Justement l’occasion était propice. La vieille salle, construite vingt ans auparavant dans la ruine du couvent des Frères Noirs, commençait à se lézarder. Les galeries de bois, destinées aux spectateurs, étaient visiblement fatiguées et usées ; le plancher de la scène menaçait de s’écrouler. Il était devenu urgent de restaurer complètement cet édifice où l’entassement de la foule pouvait, un jour ou l’autre, causer une catastrophe. Les puritains résolurent donc d’empêcher cette restauration ; ils colportèrent dans tout le quartier de Blackfriars, et ils firent signer par un certain nombre de notables une pétition demandant aux lords du conseil privé d’interdire formellement la reconstruction du théâtre de Blackfriars. Le théâtre, ne pouvant être rebâti, devait être fermé par raison de sûreté publique.
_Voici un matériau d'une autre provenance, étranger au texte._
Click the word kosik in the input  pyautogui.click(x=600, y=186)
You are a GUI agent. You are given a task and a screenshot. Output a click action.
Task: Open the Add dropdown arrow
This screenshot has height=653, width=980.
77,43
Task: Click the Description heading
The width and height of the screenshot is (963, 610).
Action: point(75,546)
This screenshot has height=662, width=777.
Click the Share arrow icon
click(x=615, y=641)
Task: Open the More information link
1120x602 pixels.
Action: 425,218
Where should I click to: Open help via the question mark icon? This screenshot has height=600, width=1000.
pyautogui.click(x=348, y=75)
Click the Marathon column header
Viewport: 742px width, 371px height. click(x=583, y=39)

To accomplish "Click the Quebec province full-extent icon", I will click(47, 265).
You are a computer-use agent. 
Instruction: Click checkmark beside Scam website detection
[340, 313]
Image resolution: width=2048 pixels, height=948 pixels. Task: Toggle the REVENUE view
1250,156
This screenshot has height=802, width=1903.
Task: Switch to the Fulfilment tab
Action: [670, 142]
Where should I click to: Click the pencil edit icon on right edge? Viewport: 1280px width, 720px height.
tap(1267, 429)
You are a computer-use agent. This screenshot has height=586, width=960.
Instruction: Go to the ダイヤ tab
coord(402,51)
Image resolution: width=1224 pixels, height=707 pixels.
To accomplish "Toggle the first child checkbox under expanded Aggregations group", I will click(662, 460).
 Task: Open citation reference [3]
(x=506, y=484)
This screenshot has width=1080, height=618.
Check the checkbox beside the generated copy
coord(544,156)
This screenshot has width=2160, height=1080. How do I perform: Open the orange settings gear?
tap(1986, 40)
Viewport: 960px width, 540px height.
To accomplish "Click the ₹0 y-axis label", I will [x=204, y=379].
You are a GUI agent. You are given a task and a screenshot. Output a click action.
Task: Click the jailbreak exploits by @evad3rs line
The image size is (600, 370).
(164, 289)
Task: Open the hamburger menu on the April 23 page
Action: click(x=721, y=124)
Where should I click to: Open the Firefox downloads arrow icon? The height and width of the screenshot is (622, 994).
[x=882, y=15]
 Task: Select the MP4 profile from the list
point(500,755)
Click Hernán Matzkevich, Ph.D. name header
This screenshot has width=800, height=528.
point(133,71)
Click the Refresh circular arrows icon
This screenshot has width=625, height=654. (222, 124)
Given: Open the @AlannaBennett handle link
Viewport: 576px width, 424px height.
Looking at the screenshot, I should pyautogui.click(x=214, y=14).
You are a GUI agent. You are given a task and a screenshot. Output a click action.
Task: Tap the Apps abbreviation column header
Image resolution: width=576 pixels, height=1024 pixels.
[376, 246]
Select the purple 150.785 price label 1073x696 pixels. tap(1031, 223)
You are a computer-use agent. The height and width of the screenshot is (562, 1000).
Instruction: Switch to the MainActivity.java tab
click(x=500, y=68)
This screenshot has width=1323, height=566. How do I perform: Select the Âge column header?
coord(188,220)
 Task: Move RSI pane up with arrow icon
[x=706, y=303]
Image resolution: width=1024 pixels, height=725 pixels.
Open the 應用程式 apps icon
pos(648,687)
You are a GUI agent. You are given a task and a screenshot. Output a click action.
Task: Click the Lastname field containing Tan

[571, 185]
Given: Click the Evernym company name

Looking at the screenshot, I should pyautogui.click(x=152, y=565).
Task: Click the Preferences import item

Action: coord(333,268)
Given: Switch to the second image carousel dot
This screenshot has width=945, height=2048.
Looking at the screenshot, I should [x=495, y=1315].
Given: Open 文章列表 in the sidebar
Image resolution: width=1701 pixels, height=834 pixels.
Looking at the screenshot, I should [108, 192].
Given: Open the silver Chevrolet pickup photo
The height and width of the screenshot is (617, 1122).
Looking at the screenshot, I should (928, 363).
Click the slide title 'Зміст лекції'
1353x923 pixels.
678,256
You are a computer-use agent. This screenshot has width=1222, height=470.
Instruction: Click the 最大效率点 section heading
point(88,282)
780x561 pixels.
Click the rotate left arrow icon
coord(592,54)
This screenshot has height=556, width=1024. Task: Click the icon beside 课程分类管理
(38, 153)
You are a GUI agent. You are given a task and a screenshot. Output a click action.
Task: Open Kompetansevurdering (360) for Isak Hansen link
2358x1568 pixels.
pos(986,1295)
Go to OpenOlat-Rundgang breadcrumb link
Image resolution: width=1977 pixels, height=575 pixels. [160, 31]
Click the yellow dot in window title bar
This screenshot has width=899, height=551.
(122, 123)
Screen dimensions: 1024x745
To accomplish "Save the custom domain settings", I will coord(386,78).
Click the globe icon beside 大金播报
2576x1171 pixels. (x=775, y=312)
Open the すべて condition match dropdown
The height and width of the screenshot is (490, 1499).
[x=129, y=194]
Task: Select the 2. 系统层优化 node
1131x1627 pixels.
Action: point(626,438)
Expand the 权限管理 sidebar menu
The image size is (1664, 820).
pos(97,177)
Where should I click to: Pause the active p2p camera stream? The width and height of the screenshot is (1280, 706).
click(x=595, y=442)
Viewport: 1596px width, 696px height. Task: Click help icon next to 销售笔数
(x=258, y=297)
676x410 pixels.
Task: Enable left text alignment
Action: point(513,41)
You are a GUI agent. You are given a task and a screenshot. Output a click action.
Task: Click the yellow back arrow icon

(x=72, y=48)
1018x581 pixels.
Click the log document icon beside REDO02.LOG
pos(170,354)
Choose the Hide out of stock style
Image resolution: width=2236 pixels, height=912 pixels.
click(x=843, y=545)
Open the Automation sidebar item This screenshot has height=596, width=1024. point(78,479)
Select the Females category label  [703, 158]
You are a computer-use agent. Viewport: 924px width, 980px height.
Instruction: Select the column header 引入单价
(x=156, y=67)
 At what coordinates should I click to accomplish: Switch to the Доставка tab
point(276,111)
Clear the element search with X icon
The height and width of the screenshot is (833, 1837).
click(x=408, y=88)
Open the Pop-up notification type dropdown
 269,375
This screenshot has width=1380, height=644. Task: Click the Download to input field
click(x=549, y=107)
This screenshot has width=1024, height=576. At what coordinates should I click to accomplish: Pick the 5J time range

Cette manœuvre, comme on le voit, était ingénieuse. La clôture de la salle de Blackfriars une fois décrétée, la compagnie des serviteurs du lord chambellan n’avait plus de théâtre d’hiver ; elle ne pouvait plus exploiter que le théâtre du Globe qui, situé par delà la Tamise, et n’ayant pas de toiture, ne pouvait être utilisé que pendant les beaux jours de l’été. La compagnie devait donc nécessairement chômer durant la saison des pluies et des neiges, c’est-à-dire durant les deux tiers de l’année. Et ce chômage, c’était la ruine de la compagnie. Donc, si les puritains réussissaient cette fois, si la pétition inspirée par eux était agréée par le conseil privé, s’ils obtenaient un arrêt interdisant la restauration de la salle de Blackfriars, les comédiens du lord chambellan étaient tout bonnement réduits à la misère, et Shakespeare pouvait mourir de faim.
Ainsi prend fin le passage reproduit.